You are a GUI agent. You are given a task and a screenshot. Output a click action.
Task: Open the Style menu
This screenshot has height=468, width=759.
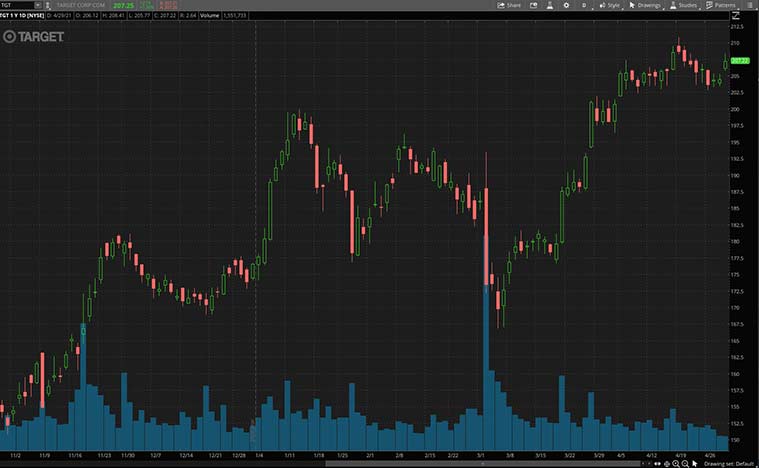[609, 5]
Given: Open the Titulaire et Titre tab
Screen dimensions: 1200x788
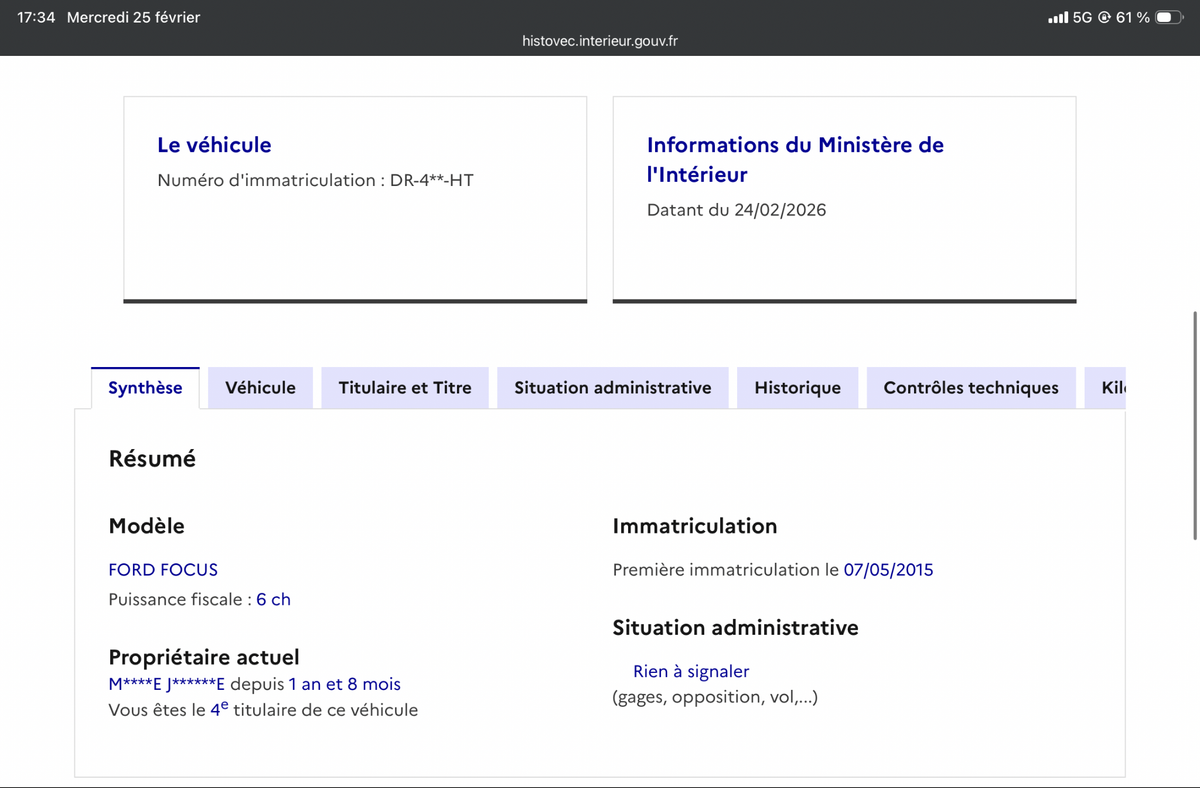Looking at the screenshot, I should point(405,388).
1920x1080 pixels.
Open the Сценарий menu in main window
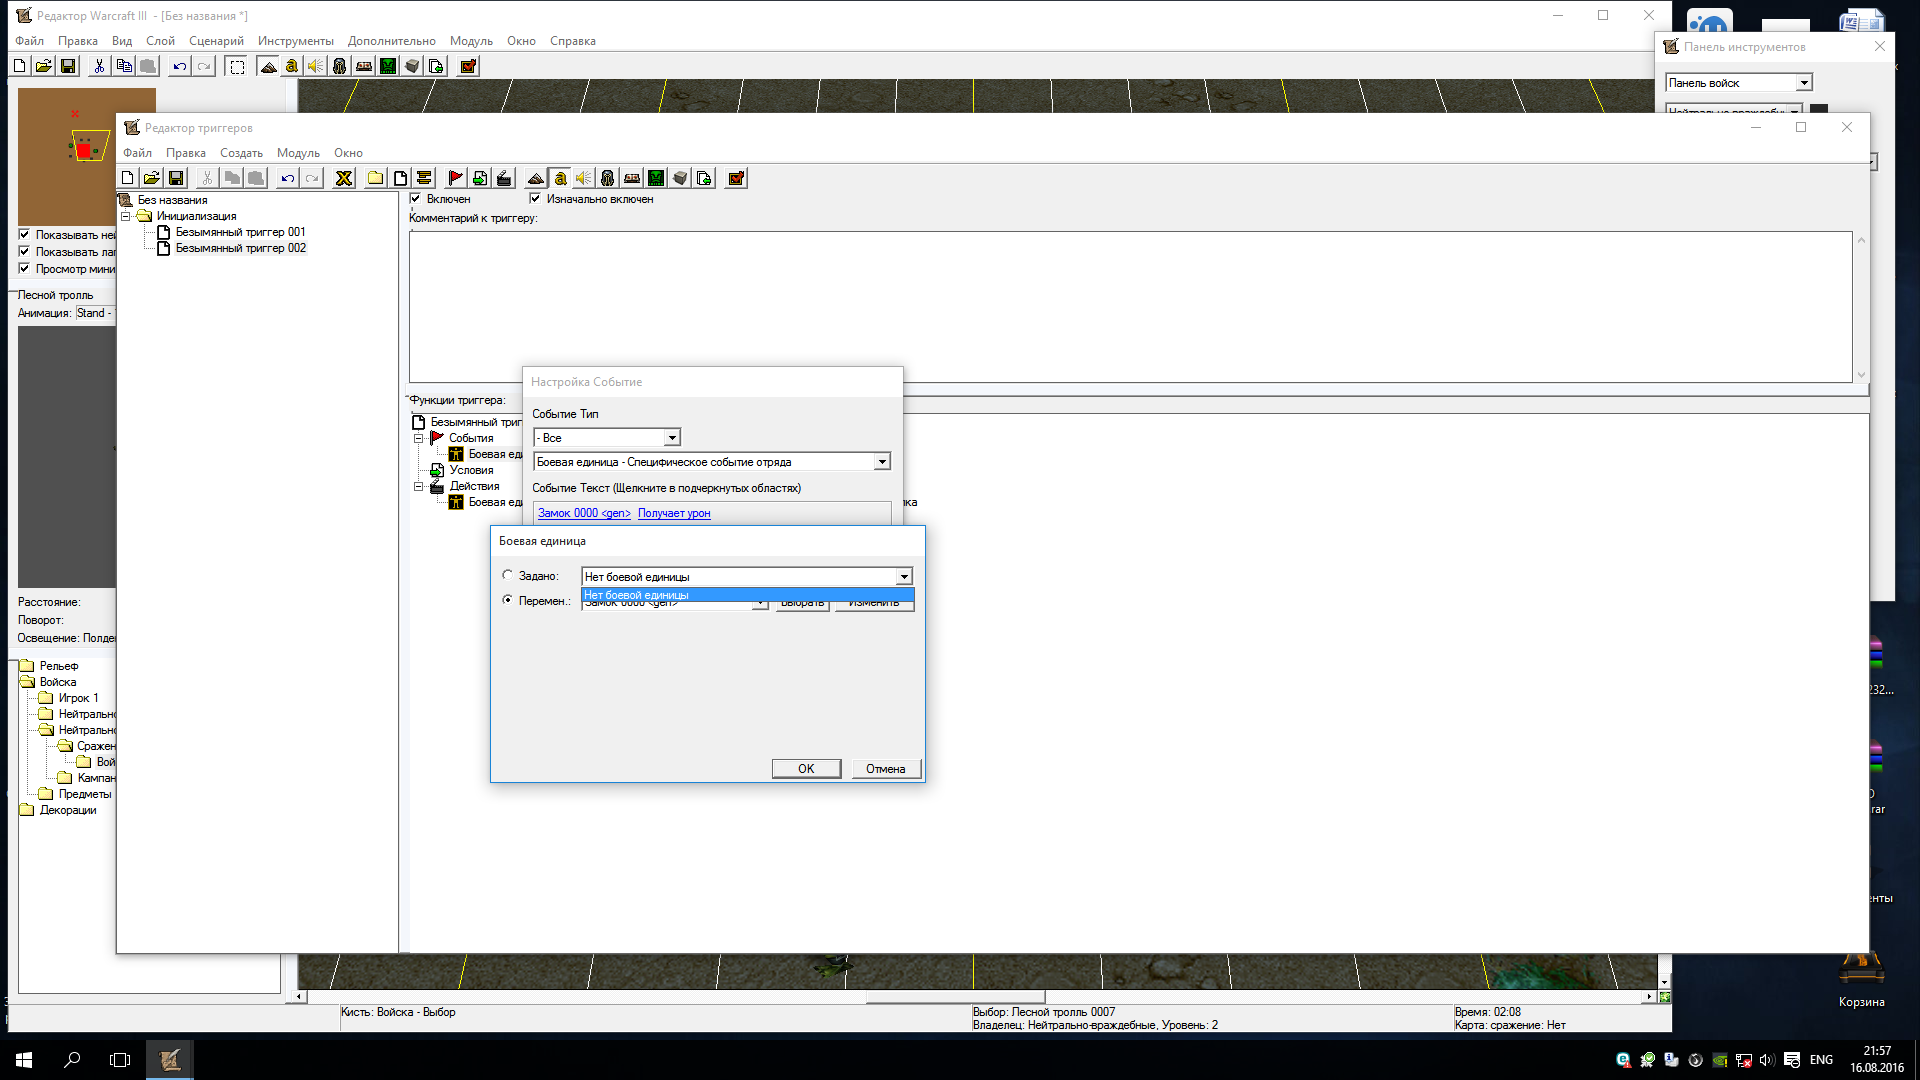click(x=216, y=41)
* * *
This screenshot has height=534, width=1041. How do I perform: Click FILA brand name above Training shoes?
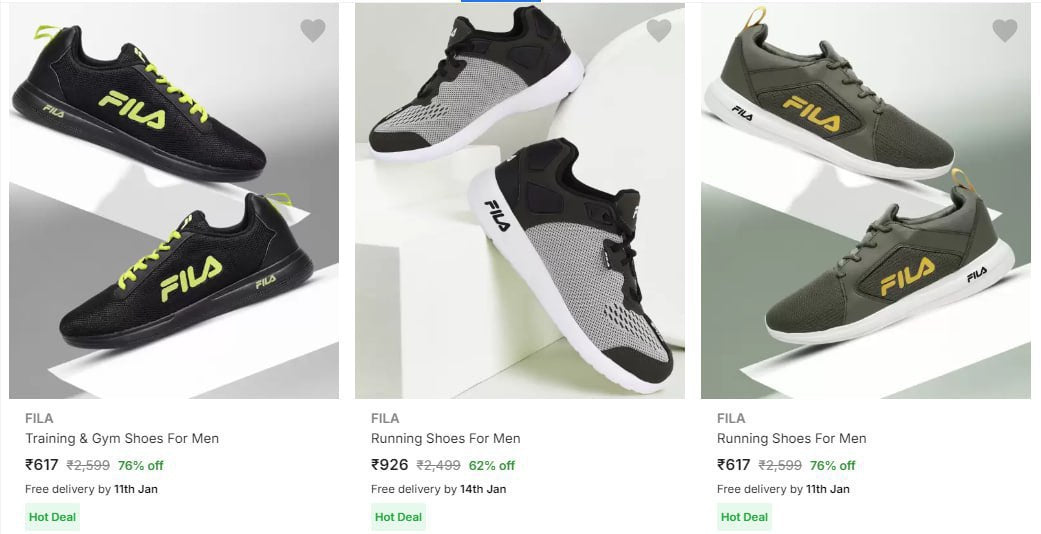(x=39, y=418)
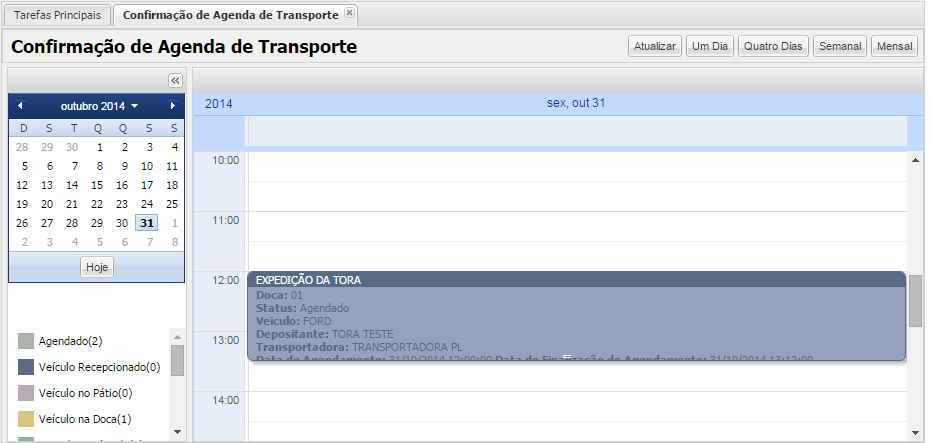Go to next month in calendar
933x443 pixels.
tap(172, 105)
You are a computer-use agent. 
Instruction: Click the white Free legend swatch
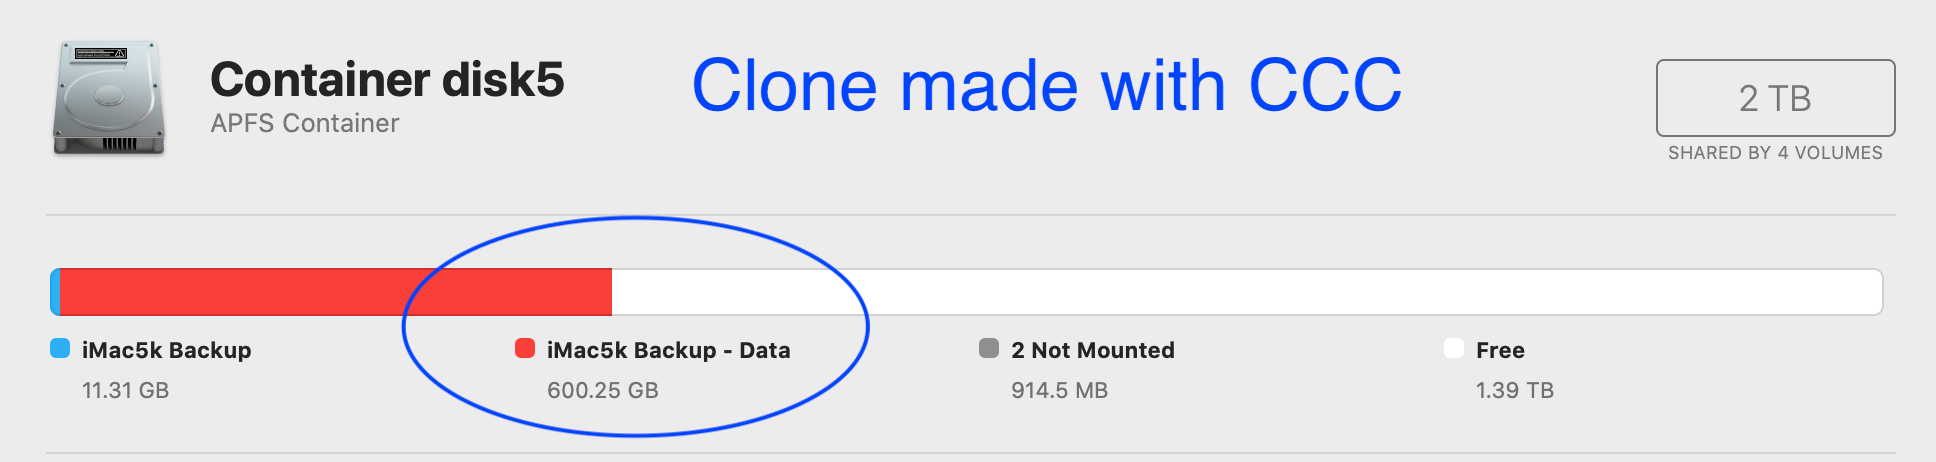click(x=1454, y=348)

■ Given task: Copy the listing word for word from the line containing "You are a computer-use agent." through the line containing "click(x=1454, y=348)", leaving out the pictures.

■ Result:
You are a computer-use agent. 
Instruction: Click the white Free legend swatch
click(x=1454, y=348)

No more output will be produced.